Here's two implementations to consider. One comes from both your own and TonyM's consideration about using priority encoders. The other is from a sequential approach using an adder. Both work well in simulation.
(However, keep in mind that digital simulators aren't exactly the same as actual logic. Sometimes, the tricks needed for a simulator aren't the same tricks one uses when building something from parts.)
The upper diagram is combinatorial/combinational. The lower diagram is sequential. The adder in the lower diagram is a simplified adder accepting its own latched output as its input, along with the masked bit to add if present.
(In the upper diagram case, note that the bits are provided to the priority encoders in reverse order. Note, these are example cases with some testing applied. Not polished work. Ask questions and I'll try to make some better sense.)
(Image produced using Neemann's DIGITAL program.)

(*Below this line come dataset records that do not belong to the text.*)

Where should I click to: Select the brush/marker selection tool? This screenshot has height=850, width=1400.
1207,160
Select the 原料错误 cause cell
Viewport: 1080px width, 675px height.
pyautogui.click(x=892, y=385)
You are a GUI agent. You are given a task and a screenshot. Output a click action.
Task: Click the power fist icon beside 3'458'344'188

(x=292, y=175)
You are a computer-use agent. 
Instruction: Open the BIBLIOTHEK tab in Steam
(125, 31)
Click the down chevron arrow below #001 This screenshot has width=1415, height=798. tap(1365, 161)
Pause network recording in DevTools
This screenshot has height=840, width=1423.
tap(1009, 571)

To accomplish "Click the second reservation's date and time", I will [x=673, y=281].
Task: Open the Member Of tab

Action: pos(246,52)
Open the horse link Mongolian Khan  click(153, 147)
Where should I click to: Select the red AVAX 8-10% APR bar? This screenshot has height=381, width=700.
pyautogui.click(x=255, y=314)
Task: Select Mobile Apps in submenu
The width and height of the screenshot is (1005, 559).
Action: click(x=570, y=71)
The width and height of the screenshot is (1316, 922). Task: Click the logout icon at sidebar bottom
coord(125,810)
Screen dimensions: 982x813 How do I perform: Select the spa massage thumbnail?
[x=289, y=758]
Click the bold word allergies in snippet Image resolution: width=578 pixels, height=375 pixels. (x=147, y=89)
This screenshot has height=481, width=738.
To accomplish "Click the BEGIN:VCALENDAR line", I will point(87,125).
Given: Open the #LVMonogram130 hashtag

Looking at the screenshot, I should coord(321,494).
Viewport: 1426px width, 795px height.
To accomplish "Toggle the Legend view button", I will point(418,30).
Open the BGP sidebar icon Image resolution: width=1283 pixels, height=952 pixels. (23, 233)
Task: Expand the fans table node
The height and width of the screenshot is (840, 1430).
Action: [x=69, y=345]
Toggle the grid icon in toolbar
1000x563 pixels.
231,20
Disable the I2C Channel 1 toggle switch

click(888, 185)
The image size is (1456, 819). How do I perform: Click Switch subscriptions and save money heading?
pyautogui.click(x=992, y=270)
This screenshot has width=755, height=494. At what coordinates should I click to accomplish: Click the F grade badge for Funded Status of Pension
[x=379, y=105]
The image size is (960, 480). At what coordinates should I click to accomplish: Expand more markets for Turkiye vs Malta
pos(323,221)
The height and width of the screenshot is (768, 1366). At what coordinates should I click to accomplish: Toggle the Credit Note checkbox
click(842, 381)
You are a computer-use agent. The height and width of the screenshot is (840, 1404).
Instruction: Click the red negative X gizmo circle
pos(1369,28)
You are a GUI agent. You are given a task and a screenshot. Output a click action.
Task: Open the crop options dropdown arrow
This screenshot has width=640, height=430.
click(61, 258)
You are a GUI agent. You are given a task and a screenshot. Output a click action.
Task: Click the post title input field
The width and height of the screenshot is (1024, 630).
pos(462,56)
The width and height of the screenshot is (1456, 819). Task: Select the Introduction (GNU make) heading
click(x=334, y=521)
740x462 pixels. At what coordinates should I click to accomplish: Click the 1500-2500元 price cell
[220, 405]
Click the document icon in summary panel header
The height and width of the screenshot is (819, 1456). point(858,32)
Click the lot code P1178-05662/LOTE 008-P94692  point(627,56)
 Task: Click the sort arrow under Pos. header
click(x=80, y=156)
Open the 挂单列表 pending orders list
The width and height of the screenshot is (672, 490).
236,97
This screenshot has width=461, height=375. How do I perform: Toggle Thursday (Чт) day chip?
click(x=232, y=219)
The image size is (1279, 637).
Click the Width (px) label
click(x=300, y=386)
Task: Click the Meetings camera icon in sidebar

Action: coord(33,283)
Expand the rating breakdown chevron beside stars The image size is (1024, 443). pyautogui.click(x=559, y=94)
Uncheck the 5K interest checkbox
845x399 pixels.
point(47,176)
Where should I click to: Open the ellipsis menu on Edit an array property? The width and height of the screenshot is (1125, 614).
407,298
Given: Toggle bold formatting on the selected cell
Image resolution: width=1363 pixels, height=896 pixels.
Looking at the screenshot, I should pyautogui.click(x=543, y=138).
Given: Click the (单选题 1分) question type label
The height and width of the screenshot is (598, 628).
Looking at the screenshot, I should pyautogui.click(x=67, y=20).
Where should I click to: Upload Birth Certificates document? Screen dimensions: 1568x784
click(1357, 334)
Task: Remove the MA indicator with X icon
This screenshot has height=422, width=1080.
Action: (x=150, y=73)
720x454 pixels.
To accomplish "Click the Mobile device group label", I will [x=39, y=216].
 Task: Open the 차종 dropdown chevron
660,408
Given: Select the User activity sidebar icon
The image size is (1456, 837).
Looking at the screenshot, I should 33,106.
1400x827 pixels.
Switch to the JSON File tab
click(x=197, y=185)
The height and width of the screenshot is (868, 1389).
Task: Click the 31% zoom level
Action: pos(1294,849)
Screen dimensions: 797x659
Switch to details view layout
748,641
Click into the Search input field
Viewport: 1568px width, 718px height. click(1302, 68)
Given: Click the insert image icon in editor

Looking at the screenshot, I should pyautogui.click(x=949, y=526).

The only complicated bit for the sequential schematic is the section that develops the clocking for the counter. The clocking for the adder is straight-forward. Keep in mind that this is set up for a simulator to function well. So if this were to be built with real ICs and parts, the behavioral schematic may require some changes. But the basic idea would remain. (Don't let that fact deter you. Details matter, of course. Particularly in a system that depends both on rising and falling clock edges. But that is reality. Using both edges of a clock is a thing worth learning about.)